Станем на место молодого пражанина и представим себе, что он испытал, приехав в Венецию. Воспитанный на великолепном барокко Праги, привыкший различать в родном городе смену архитектурных стилей, от романского и ранней готики до поздних ее образцов, искушенный в красоте, он все же не мог не быть потрясенным особенностями Венеции, гордым зодчеством Палладио, примесью византийского и азиатского к ее итальянским храмам, акварельными тонами ее дивных, обмытых временем и влагой фасадов, этим избытком воды, приучающим жителя к лодочным переправам.
Возможно, чтоб быть поближе к учителю, то есть к церкви Сан-Марко, он тоже остановился в альберго «Королева Англии», где позднее остановился и Гёте. Но эта гостиница в самом центре Венеции была близка не только к месту его учения, а и ко всем соблазнам тогдашней изнеженной жизни богатых венецианцев, к ее Ruga— улице, по обе стороны занятой прилавками бесчисленных магазинов, торгующих предметами роскоши и драгоценными изделиями ручного мастерства; к ее нарядным ridottiи casini, тайным виллам-притонам венецианских вельмож и богачей, где шла азартная игра, проигрывались бешеные деньги и шел почти открытый разврат. Первые уроки разгульной жизни, так тяжко потом отразившиеся на его репутации и здоровье, молодой и чистый чех мог получить именно там. Но факты говорят, что он был охвачен в эти первые итальянские годы другой страстью, и эта страсть поглотила и вытеснила для него все остальное.
Вместе с водой и небом царила в Венеции музыка.

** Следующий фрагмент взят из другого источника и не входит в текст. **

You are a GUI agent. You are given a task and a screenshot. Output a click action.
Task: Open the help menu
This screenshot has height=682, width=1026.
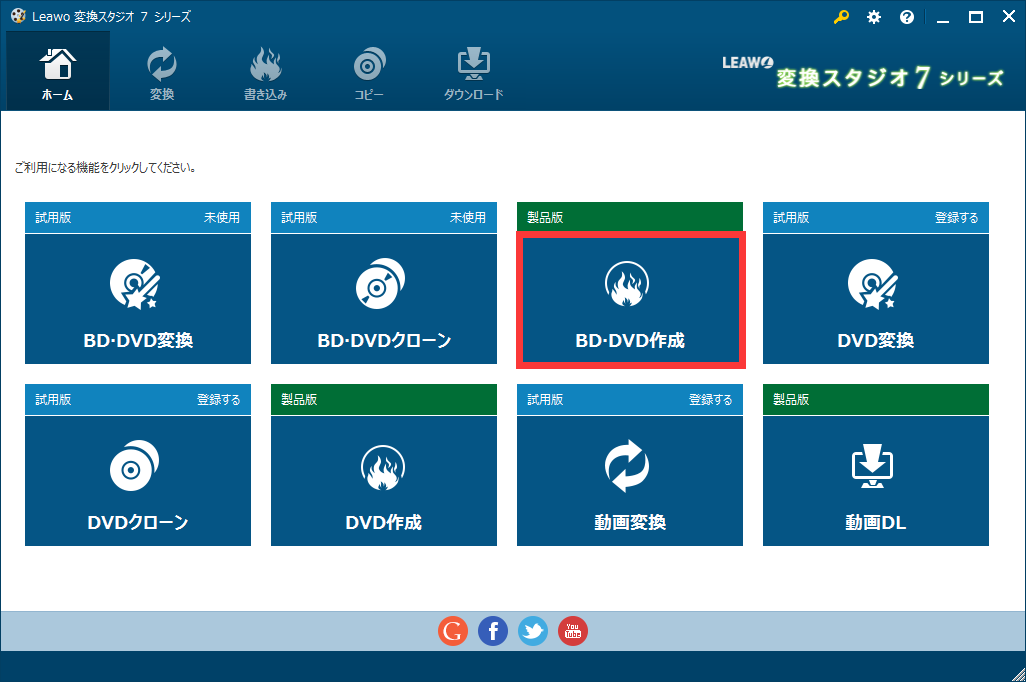click(x=906, y=16)
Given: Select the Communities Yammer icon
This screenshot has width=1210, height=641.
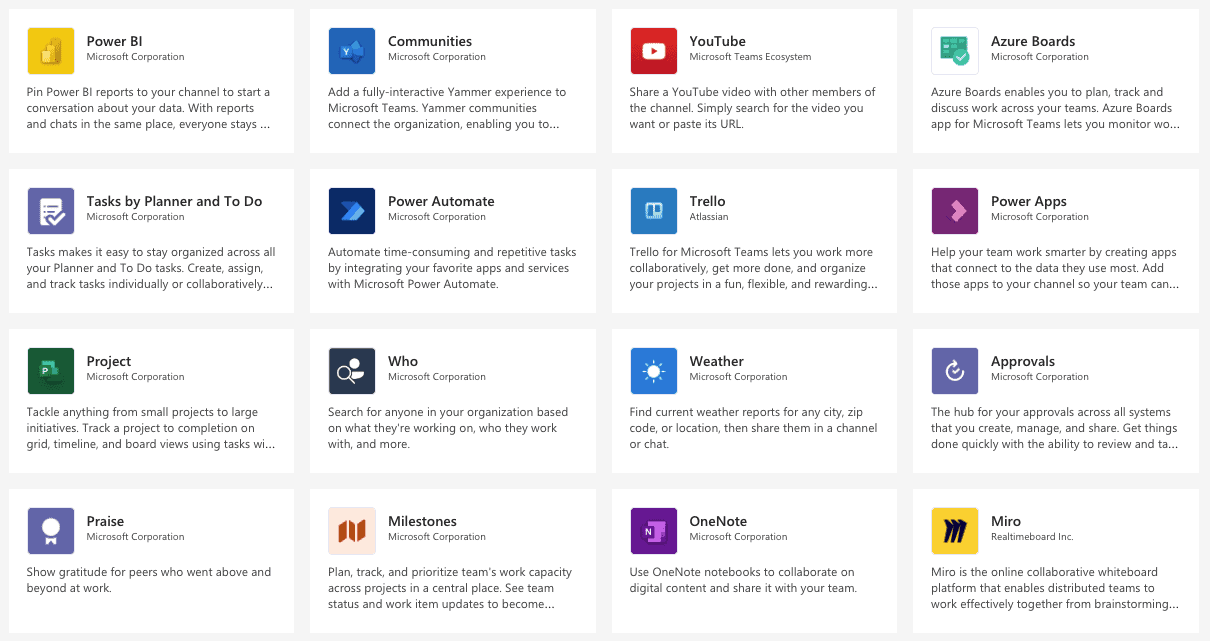Looking at the screenshot, I should (352, 51).
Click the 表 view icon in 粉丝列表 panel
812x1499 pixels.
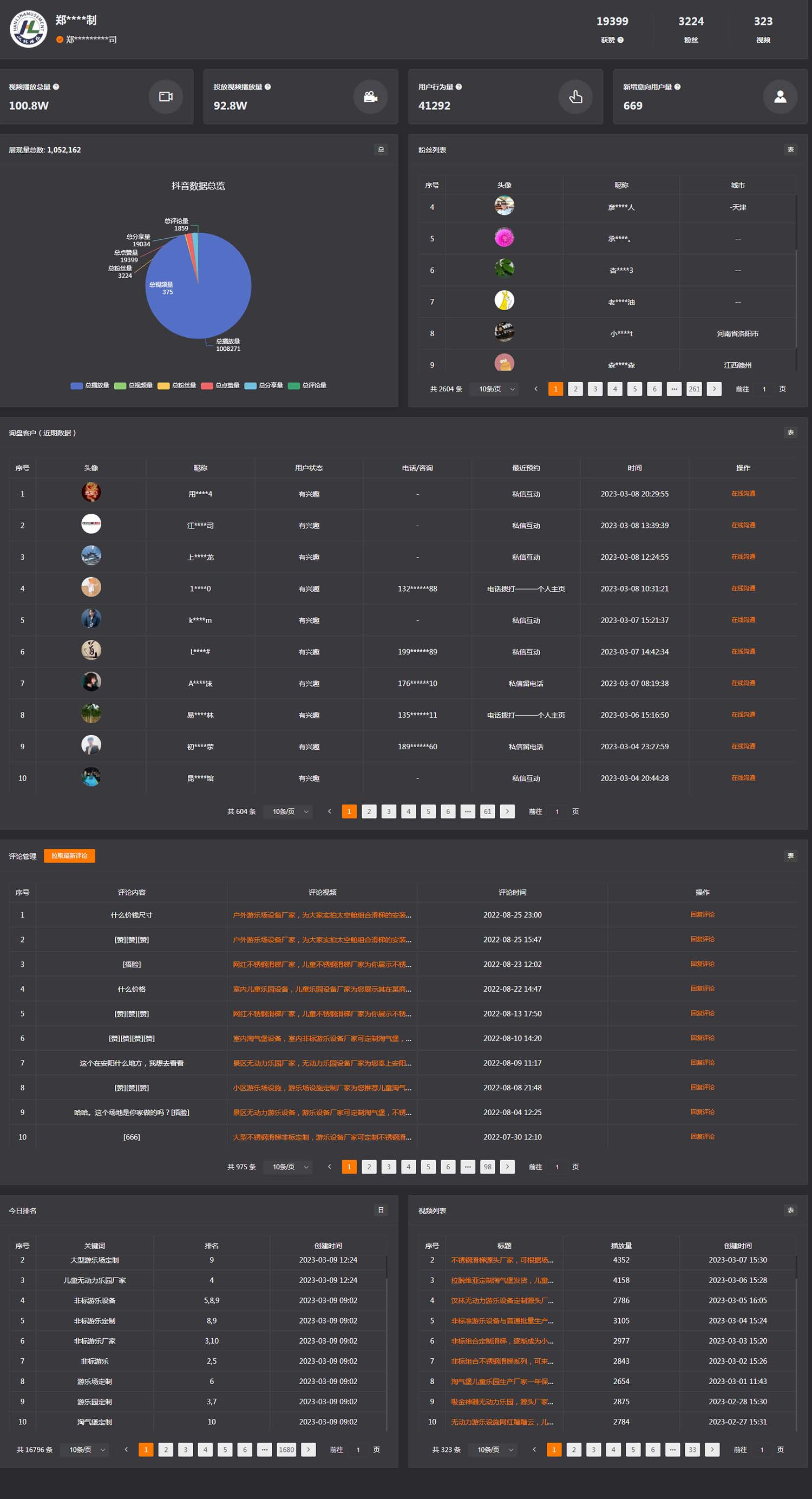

В конце ноября начинался грандиозный праздник белоснежной церкви Salute;в декабре происходил знаменитый «венецейский карнавал». Пять оперных театров было в городе. Но музыка раздавалась не только с театральных сцен. Современник Мысливечка, родившийся почти в одном и том же году с ним, художник Иоганн Зоффани, оставил нам гениальную картину «Странствующие музыканты». Из каждого узенького calle,на каждом крохотном пятачке campoи corteмогла мгновенно возникнуть такая банда странствующих артистов, и любой из них достоин был занять место в оркестре. Слепой, призажмуренный скрипач с поющей в руках его скрипкой; захваченный горькою думой виолончелист, тонкие пальцы которого говорят о врожденном таланте; веселая вторая скрипка — парень, перемигивающийся с женщиной в чепчике; певец, сладкогласый, если судить по широкой улыбке и томному прищуру глаз, — и беспечный бродяга в рваном чулке, в расстегнутой на бедре штанине, с чашкой в руке, куда он собирает монетки от сбежавшихся на музыку слушателей, — то была обычная «жанровая картинка» итальянского города тех лет. Музыка, музыка звучала и плыла днем и ночью в Венеции.